Tiba-tiba saja, wajahnya merasa sedikih, dia merasa bersalah telah membandingkan antara istri pertama dan keduanya, dia harus mengerti kalau Amel tidak seperti Aisyah, mereka berbeda, keduanya di besarkan dengan didikan yang berbeda.

Dia segera mengangkat tangan, berdoa dan memohon ampun karena telah bersalah membandingkan keduanya, dia juga bersyukur karena telah di beri istri kedua yang taat beribadah.

Setelah Aisyah selesai shalat, dia maju lalu meminta Aisyah untuk shalat Sunnah bersamanya. Aisyah mengangguk, keduanya kembali larut dalam shalat yang khusyuk.

Setelah shalat dan berdoa, Dirga berbalik, Aisyah dengan ragu menyahut tangan Dirga yang terulur, gadis itu mencium tangan suaminya.

Setelah Aisyah melepaskan tangan Dirga, lelaki itu menarik Aisyah dan mencium lembut kening gadis itu.

Keduanya bangkit setelah selesai shalat, Dirga kembali membuka celana panjang dan kemeia yang tadi di pakai shalat. Sedangkan Aisyah tetap memakai mukenah.

"Kamu tidur mau pake mukenah?" tanya Dirga, membuat Aisyah mengangguk.

"Nggak boleh, mukenah itu di pakai shalat, nggak boleh di pakai tidur, ayo buka dan segera tidur."

Melihat Aisyah bergeming, membuat Dirga mendekati Aisyah.

"Mau lepas sendiri, atau aku lepaskan?" tanya Dirga, membuat gadis itu kelabakan.

"Nan—ti aku buka sendiri!" serunya.

Dirga tersenyum lalu melangkah mundur, Aisyah berbalik memunggungi Dirga lalu membuka mukenah nya.

Mata Dirga melotot, melihat punggung Aisyah yang putih mulus, walaupun tertutup gaun tidur.

Dirga berbalik, dia mendekati meja, dia mengganti mode lampu ke yang redup, lalu dia segera naik ke tempat tidur.

Aisyah dengan ragu berbalik, tangannya terlipat menutupi dadanya, dia sangat malu, baru kali ini dia berada di dalam kamar berdua dengan seorang lelaki.

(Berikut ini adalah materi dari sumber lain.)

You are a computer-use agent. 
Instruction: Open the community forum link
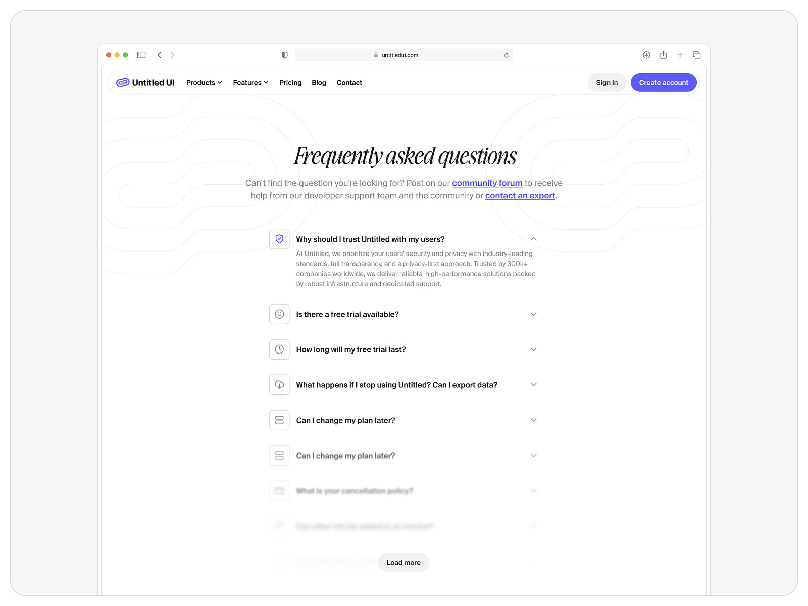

"Ayo, tidur, ini sudah malam."

Aisyah melangkah mendekat ke tempat tidur, tubuhnya gemetar, bahkan dia seperti tak sanggup menopang berat tubuhnya.

Seandainya dia tidak pernah di nasehati dan juga tidak pernah belajar tentang keutamaan menghormati suami, mungkin dia malam ini sudah meninggalkan Dirga sendirian, dia tak harus berduaan di dalam kamar hotel semewah ini.

Sebenarnya dari tadi, di dalam hatinya timbul rasa penyesalan, dia menyesal menerima pinangan lelaki di depannya, jika tau situsnya akan secanggung sekarang.

Dia akhirnya sampai di tempat tidur, perlahan dia naik dan duduk di ujung tempat tidur, Dirga mendekatinya. Lalu memegang kedua bahu Aisyah.

"Om, ap—a—kah kita akan ma—lam per—tama, ma—lam ini?"